The NYT had a column by Eliza Griswold talking about the prospect of job loss in coal mining areas due to efforts to restrict greenhouse gas emissions. While it is often traumatic for workers to lose jobs, especially long-held jobs, it is important to realize that relatively few jobs are at stake in the coal mining industry.
For example, in Pennsylvania, one of the states mentioned in the piece, the Bureau of Labor Statistics reports that there are now 5,000 coal mining jobs in the state. The state has over 6 million workers, which means that coal mining accounts for roughly 0.08 percent of employment in the state.
Kentucky has 5,800 jobs in coal mining, with total employment of 1,950,000. That comes to a bit more than 0.3 percent of total employment.
Even in West Virginia, the heart of coal country, there are only 23,000 jobs in coal mining out of a total of 740,000 jobs.

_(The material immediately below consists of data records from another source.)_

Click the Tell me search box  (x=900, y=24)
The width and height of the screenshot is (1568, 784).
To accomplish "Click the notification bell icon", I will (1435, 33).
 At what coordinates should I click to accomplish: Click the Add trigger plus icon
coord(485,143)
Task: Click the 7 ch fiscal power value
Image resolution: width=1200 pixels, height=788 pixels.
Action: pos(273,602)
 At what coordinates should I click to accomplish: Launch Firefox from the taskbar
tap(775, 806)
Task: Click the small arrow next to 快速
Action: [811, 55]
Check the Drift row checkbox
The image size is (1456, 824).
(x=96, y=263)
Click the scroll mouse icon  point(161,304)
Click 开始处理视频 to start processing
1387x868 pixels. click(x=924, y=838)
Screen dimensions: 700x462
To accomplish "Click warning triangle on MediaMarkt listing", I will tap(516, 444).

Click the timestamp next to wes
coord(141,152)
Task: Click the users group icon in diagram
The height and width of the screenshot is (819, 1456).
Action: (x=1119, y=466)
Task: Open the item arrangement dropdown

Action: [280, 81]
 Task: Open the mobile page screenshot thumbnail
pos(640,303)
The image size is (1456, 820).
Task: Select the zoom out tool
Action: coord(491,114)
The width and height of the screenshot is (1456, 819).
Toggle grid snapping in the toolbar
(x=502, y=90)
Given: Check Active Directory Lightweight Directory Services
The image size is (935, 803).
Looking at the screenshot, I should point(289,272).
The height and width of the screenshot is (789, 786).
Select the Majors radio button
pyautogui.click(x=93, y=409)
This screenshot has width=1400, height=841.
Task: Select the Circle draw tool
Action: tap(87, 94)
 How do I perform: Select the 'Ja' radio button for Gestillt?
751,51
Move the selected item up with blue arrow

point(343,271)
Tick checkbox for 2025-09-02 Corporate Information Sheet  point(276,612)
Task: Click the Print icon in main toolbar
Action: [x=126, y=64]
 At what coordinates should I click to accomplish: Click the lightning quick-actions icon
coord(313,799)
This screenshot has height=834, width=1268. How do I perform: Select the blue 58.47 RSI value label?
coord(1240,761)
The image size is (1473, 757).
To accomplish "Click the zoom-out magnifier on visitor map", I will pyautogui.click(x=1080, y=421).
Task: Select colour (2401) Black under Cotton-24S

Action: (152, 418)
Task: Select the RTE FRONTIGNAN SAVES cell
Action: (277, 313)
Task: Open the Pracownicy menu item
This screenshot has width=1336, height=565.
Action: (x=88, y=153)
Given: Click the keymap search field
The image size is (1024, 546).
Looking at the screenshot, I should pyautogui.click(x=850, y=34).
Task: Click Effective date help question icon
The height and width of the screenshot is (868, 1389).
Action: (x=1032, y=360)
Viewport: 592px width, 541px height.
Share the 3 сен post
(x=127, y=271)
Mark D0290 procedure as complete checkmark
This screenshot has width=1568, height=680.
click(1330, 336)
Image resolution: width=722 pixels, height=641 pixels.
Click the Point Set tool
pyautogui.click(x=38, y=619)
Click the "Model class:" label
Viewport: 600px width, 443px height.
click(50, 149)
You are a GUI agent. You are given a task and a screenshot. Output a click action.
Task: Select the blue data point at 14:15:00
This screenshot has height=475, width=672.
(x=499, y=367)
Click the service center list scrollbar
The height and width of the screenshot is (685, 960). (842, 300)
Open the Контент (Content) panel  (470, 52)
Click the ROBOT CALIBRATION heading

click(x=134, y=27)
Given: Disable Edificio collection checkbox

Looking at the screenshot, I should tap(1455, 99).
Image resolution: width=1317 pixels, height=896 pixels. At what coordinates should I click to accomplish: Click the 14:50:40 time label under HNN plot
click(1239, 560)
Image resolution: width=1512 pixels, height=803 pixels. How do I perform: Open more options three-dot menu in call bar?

This comes to a bit more than 3.0 percent of total employment.
In all three states there were sharp drops in employment in the industry in the past, which drastically reduced the importance of coal mining employment.
It is a bit peculiar that the earlier declines in coal mining employment, which were primarily due to productivity growth (specifically, replacing underground mining with strip mining — a policy often opposed by environmentalists), received relatively little attention in the media or from politicians.
By contrast, the prospect of considerably smaller future declines due to efforts to reduce greenhouse gas emissions is drawing extensive attention.